# Request
Copy every line of the data below word for word, without changing anything.

Records from a collection
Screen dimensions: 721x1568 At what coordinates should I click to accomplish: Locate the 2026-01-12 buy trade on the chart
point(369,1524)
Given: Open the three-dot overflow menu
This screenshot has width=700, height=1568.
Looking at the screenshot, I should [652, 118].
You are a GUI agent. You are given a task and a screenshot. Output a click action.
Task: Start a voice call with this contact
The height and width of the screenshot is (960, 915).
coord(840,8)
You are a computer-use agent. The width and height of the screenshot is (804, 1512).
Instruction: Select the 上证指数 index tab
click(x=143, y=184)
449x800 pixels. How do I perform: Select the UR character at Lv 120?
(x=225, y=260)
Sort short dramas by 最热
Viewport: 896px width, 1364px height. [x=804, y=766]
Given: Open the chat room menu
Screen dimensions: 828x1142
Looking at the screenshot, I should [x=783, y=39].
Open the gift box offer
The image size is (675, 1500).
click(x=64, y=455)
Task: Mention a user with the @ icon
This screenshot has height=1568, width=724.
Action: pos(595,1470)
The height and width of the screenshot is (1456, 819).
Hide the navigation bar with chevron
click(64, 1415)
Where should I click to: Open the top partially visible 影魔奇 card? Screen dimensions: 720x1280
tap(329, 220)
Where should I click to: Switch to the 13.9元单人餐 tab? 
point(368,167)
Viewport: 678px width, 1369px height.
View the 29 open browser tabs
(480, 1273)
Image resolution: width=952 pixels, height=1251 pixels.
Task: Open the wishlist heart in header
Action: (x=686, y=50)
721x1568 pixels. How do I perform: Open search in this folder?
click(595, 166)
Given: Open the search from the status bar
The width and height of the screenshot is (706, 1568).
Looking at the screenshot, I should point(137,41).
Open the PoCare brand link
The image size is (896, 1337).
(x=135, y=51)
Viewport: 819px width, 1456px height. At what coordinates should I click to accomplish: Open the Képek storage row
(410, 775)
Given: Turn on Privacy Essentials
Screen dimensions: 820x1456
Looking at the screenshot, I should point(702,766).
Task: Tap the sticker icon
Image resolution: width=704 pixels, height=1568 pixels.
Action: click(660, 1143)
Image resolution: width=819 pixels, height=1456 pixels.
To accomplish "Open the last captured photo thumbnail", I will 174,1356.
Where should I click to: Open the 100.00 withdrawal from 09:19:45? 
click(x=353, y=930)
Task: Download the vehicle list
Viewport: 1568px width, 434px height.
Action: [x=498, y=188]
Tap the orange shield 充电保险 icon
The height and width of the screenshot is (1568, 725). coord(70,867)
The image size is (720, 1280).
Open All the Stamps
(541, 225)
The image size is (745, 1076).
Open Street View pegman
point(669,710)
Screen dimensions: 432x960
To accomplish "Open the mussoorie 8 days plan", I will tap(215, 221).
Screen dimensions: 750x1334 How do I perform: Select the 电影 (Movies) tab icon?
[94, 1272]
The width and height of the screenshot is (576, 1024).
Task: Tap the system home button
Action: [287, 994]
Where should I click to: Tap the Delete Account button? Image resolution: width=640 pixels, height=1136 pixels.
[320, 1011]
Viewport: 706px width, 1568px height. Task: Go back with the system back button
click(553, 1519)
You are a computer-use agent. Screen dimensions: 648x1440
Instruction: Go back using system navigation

# Response to the task
Screen dimensions: 721x1568 At what coordinates should I click to accomplish: Locate the 2026-01-12 buy trade on the chart
point(369,1524)
Given: Open the three-dot overflow menu
This screenshot has width=700, height=1568.
Looking at the screenshot, I should [652, 118].
You are a GUI agent. You are given a task and a screenshot. Output a click action.
Task: Start a voice call with this contact
The height and width of the screenshot is (960, 915).
coord(840,8)
You are a computer-use agent. The width and height of the screenshot is (804, 1512).
Instruction: Select the 上证指数 index tab
click(x=143, y=184)
449x800 pixels. How do I perform: Select the UR character at Lv 120?
(x=225, y=260)
Sort short dramas by 最热
Viewport: 896px width, 1364px height. [x=804, y=766]
Given: Open the chat room menu
Screen dimensions: 828x1142
Looking at the screenshot, I should [x=783, y=39].
Open the gift box offer
The image size is (675, 1500).
click(x=64, y=455)
Task: Mention a user with the @ icon
This screenshot has height=1568, width=724.
Action: pos(595,1470)
The height and width of the screenshot is (1456, 819).
Hide the navigation bar with chevron
click(64, 1415)
Where should I click to: Open the top partially visible 影魔奇 card? Screen dimensions: 720x1280
tap(329, 220)
Where should I click to: Switch to the 13.9元单人餐 tab? 
point(368,167)
Viewport: 678px width, 1369px height.
View the 29 open browser tabs
(480, 1273)
Image resolution: width=952 pixels, height=1251 pixels.
Task: Open the wishlist heart in header
Action: (x=686, y=50)
721x1568 pixels. How do I perform: Open search in this folder?
click(595, 166)
Given: Open the search from the status bar
The width and height of the screenshot is (706, 1568).
Looking at the screenshot, I should point(137,41).
Open the PoCare brand link
The image size is (896, 1337).
(x=135, y=51)
Viewport: 819px width, 1456px height. At what coordinates should I click to accomplish: Open the Képek storage row
(410, 775)
Given: Turn on Privacy Essentials
Screen dimensions: 820x1456
Looking at the screenshot, I should point(702,766).
Task: Tap the sticker icon
Image resolution: width=704 pixels, height=1568 pixels.
Action: click(660, 1143)
Image resolution: width=819 pixels, height=1456 pixels.
To accomplish "Open the last captured photo thumbnail", I will 174,1356.
Where should I click to: Open the 100.00 withdrawal from 09:19:45? 
click(x=353, y=930)
Task: Download the vehicle list
Viewport: 1568px width, 434px height.
Action: [x=498, y=188]
Tap the orange shield 充电保险 icon
The height and width of the screenshot is (1568, 725). coord(70,867)
The image size is (720, 1280).
Open All the Stamps
(541, 225)
The image size is (745, 1076).
Open Street View pegman
point(669,710)
Screen dimensions: 432x960
To accomplish "Open the mussoorie 8 days plan", I will tap(215, 221).
Screen dimensions: 750x1334 How do I perform: Select the 电影 (Movies) tab icon?
[94, 1272]
The width and height of the screenshot is (576, 1024).
Task: Tap the system home button
Action: [287, 994]
Where should I click to: Tap the Delete Account button? Image resolution: width=640 pixels, height=1136 pixels.
[320, 1011]
Viewport: 706px width, 1568px height. Task: Go back with the system back button
click(553, 1519)
You are a computer-use agent. Screen dimensions: 648x1440
Instruction: Go back using system navigation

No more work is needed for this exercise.